» Task requirements
Your response should consist of the full data, set down exactly.

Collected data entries
=====

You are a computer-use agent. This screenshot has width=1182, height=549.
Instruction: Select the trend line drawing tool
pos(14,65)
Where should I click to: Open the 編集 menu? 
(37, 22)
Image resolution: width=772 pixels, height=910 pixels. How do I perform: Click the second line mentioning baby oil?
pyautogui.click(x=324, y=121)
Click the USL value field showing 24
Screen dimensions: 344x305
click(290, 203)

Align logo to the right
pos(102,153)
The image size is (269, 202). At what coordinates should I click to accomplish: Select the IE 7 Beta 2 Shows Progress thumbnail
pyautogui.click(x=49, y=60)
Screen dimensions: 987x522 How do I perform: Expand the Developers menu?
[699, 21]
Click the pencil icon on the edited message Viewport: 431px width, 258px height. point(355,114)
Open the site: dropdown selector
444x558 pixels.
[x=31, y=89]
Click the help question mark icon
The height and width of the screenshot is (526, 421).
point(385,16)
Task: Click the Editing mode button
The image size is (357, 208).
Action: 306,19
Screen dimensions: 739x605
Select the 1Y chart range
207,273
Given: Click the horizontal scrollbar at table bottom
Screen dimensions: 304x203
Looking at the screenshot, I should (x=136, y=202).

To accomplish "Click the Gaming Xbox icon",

=====

» Answer box
You are a computer-use agent. This screenshot has width=1182, height=549.
Instruction: Select the trend line drawing tool
pos(14,65)
Where should I click to: Open the 編集 menu? 
(37, 22)
Image resolution: width=772 pixels, height=910 pixels. How do I perform: Click the second line mentioning baby oil?
pyautogui.click(x=324, y=121)
Click the USL value field showing 24
Screen dimensions: 344x305
click(290, 203)

Align logo to the right
pos(102,153)
The image size is (269, 202). At what coordinates should I click to accomplish: Select the IE 7 Beta 2 Shows Progress thumbnail
pyautogui.click(x=49, y=60)
Screen dimensions: 987x522 How do I perform: Expand the Developers menu?
[699, 21]
Click the pencil icon on the edited message Viewport: 431px width, 258px height. point(355,114)
Open the site: dropdown selector
444x558 pixels.
[x=31, y=89]
Click the help question mark icon
The height and width of the screenshot is (526, 421).
point(385,16)
Task: Click the Editing mode button
The image size is (357, 208).
Action: 306,19
Screen dimensions: 739x605
Select the 1Y chart range
207,273
Given: Click the horizontal scrollbar at table bottom
Screen dimensions: 304x203
Looking at the screenshot, I should (x=136, y=202).

To accomplish "Click the Gaming Xbox icon",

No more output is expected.